= Four-state area =

Area where the states of Arkansas, Kansas, Missouri, and Oklahoma almost touch

The four-state area or quad-state area, also known as Southwest Missouri, and Northwest Arkansas is where the states of Arkansas, Kansas, Missouri, and Oklahoma almost touch: Arkansas and Kansas share no boundary. The metropolitan areas of Tulsa, Oklahoma; Springfield, Missouri, Joplin, Missouri; and Fayetteville–Springdale–Rogers, Arkansas are in the region. Notable cities and towns in the area are Tulsa and Miami, Oklahoma; Pittsburg, Kansas; Joplin, Springfield, and Monett, Missouri; and Fayetteville, Springdale, Rogers, and Bentonville, Arkansas.

The area is partially in the Ozarks. Oil and gas production and coal mining were and continue to be a large part of the region's industry. Today, a major driver of the region's economy is Walmart, the world's largest retail company, whose headquarters are in Bentonville. Also headquartered nearby in Northwest Arkansas are Tyson Foods, the world's largest processor of chicken, beef, and pork (Springdale); and major trucking and transportation company J. B. Hunt (Lowell). The major oil and energy companies ONEOK and Williams are located in Tulsa.
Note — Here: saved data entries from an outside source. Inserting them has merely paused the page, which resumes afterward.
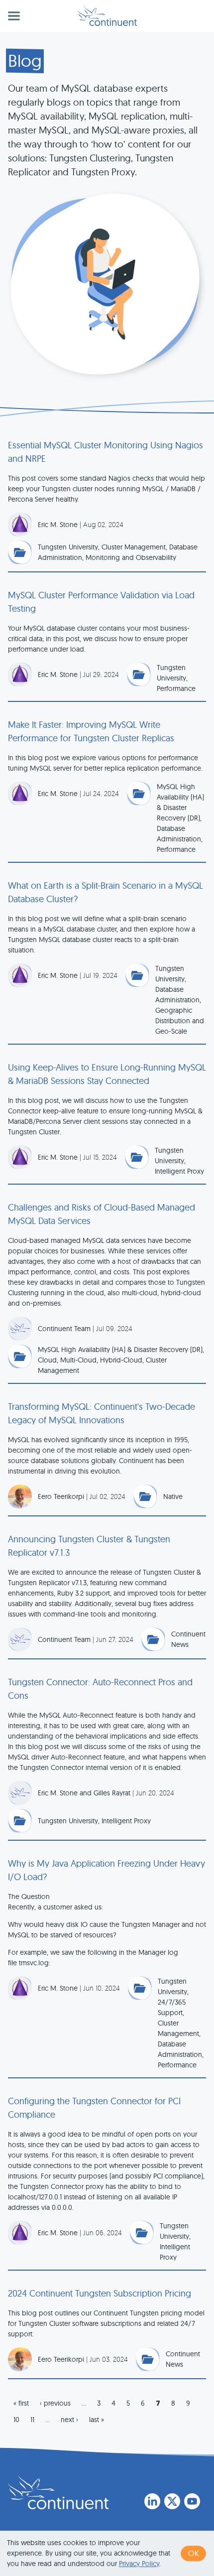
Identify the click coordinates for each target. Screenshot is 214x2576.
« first (21, 2403)
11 (32, 2419)
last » (96, 2419)
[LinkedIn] (152, 2501)
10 (16, 2419)
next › (69, 2419)
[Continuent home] (107, 16)
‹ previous (55, 2403)
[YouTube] (192, 2501)
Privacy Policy (139, 2563)
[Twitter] (172, 2501)
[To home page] (58, 2492)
The city of Joplin, Missouri is nearest to the center of the four-states area.

==Media==
Outside of Tulsa (the largest city in the four-states area by far), the area has two primary television markets. The Joplin–Pittsburg market covers the region’s counties in Missouri; Ottawa County, Oklahoma (the only county in northeastern Oklahoma that is not designated as part of the Tulsa market); and most of those in southeastern Kansas (excluding Chautauqua and Montgomery counties, which are also in the Tulsa DMA). It is served by KOAM-TV (channel 7, CBS; the station’s call letters stand for Kansas, Oklahoma, Arkansas, and Missouri), KFJX (channel 14, Fox/CW+), KSNF (channel 16, NBC), KODE-TV (channel 12, ABC), and KOZJ (channel 26, PBS; part of the two-station Ozarks Public Television regional member network).

The media market of Fayetteville and Fort Smith covers the counties that are in northwest Arkansas. Stations include KNWA-TV (channel 51, NBC), KHBS/KHOG
(40/29, ABC), KFSM (channel 5,
CBS), and KAFT, one of the stations of the Arkansas PBS member network. The majority of the households in the market are served by stations in the Tulsa, Oklahoma metropolitan area, including KOTV (CBS), KTUL (ABC), KJRH-TV (NBC), and KOKI-TV (Fox).

==Education==
There are several universities in the four states. Missouri State University, Ozarks Technical Community College, Drury, and Evangel are all located in Springfield, Missouri. Missouri Southern State University is located in Joplin. Pittsburg State University is located in Pittsburg. Coffeyville Community College is located in Coffeyville. Northeastern Oklahoma A&M College is located in Miami. The University of Tulsa and Oral Roberts University are located in Tulsa. The University of Arkansas is located in Fayetteville and John Brown University is located in Siloam Springs, Arkansas.

==Naming==
Industries use the term to describe the region as a whole – businesses often name themselves Four State ______ to attempt to describe the area they wish to serve. Interstates 44, 49, 540 and US Highways 60, 62, 69, 71, 166, 169, 400, and 412 serve the area. The historic Route 66 also runs through the region.